2016-06-27: Archives Unleashed 2.0 Web Archive Hackathon Trip Report

Members from WSDL who participated in the Hackathon 2.0

Last week, June 13-15, 2016, six members of Web Science and Digital Library group (WSDL) from Old Dominion University had the opportunity to attend the second Archives Unleashed 2.0 at the Library of Congress in Washington DC. This event is a follow-up to the Archives Unleashed (Web Archive Hackathon 1.0) held in March 2015 at the University of Toronto Library, Toronto, Ontario Canada. We (Mat Kelly, Alexander Nwala, John Berlin, Sawood Alam, Shawn Jones, and Mohamed Aturban) met with other participants, from various countries, who have different backgrounds -- librarians, historians, computer scientists, etc. The main goal of this event is to build tools for web archives as well as to support this kind of ongoing community to have a common vision of how to access and extract data from web collections.

This event was made possible with generous support from the National Science Foundation, the Social Sciences and Humanities Research Council of Canada, the University of Waterloo’s Department of History, the David R. Cheriton School of Computer Science and the University of Waterloo, and the School of Communication and Information at Rutgers University.

The event was organized by Matthew Weber (Assistant Professor, School of Communication and Information, Rutgers University), Ian Milligan (assistant professor, Department of History, University of Waterloo), Jimmy Lin (the David R. Cheriton Chair, David R. Cheriton School of Computer Science, University of Waterloo), Nicholas Worby (Government Information & Statistics Librarian, University of Toronto), and Nathalie Casemajor (assistant professor, Department of Social Sciences, University of Québec). Here are some details about different activities over the three days of Hackathon 2.0.

Day 1 (June 13, 2016)

Our evening gathering in the first day of Hackathon 2.0 was at Gelman Library, George Washington University, and it was for (1) the participants to briefly introduce themselves and their area of research, and (2) forming multiple groups to work on different Hackathon projects.
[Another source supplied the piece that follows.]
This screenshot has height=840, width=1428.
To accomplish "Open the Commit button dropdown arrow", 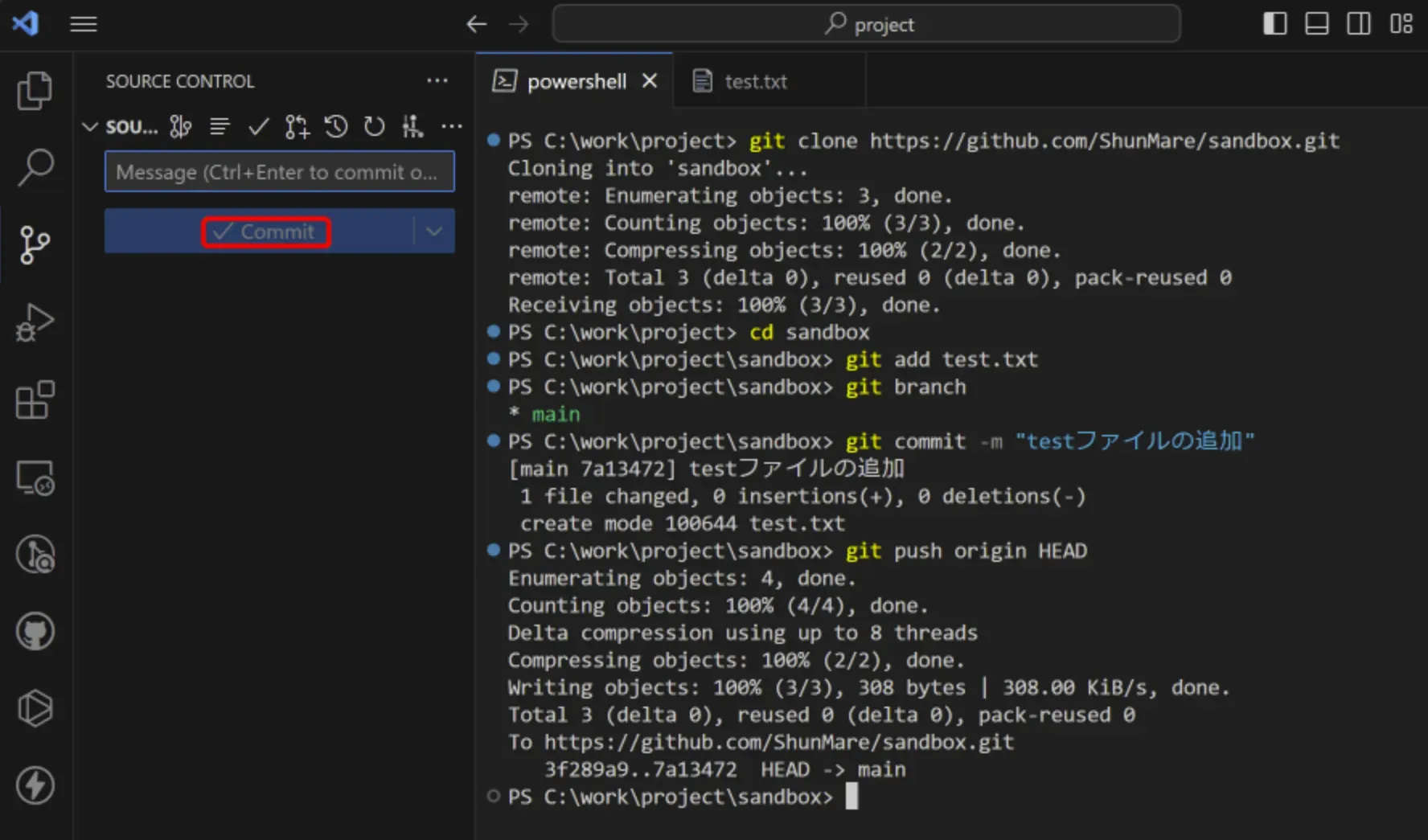I will point(434,232).
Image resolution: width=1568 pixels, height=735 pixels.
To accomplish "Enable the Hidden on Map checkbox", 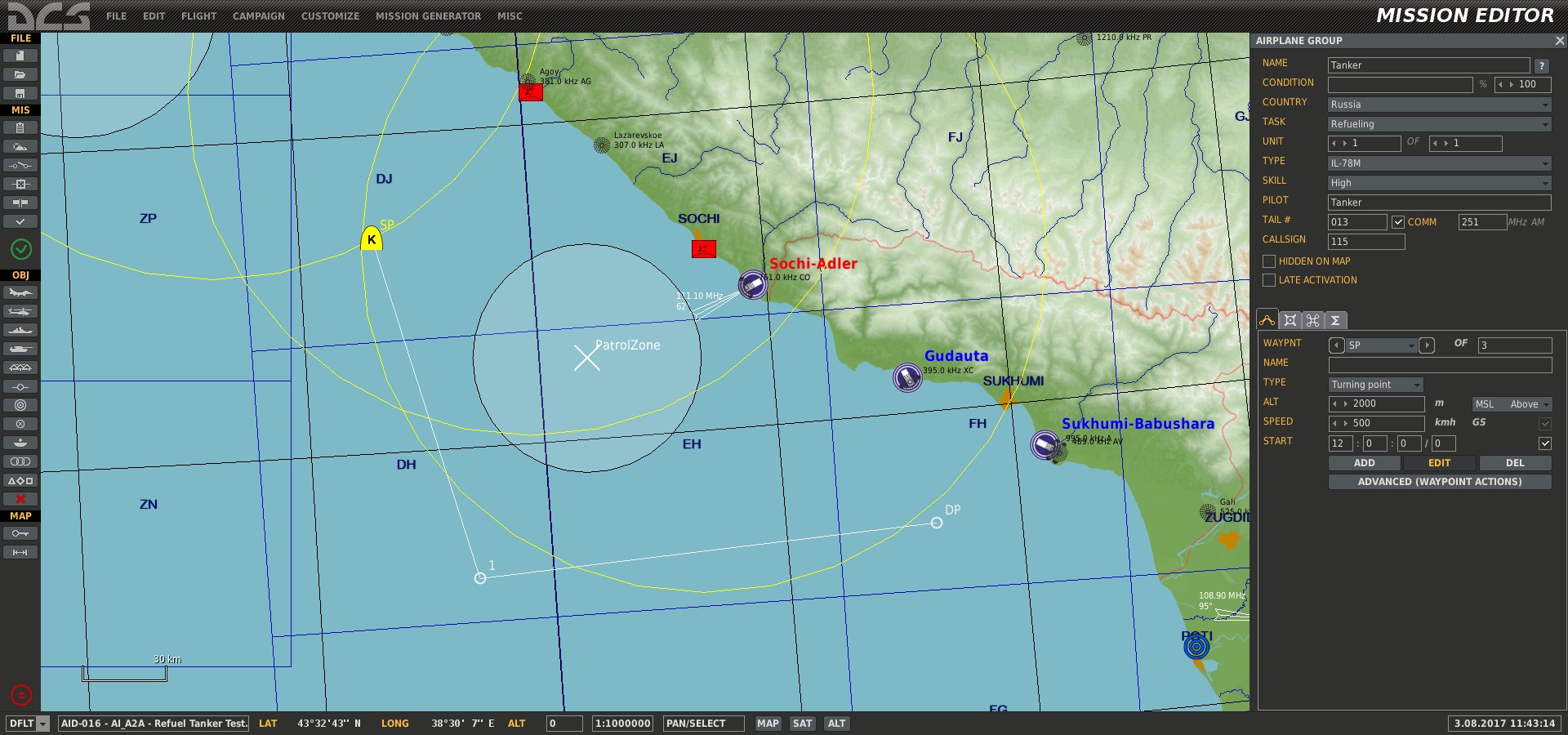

In order to form groups, all participants were encouraged to write a few words in three separate sticky notes describing a general topic they were interested in (e.g., topic modeling, extracting metadata, study tweets, and analysis of Supreme Court nominations), what kind of dataset they wanted to work on (e.g., collected tweets, and dataset from 2004/2008 election), and what they wished to accomplish with the selected dataset.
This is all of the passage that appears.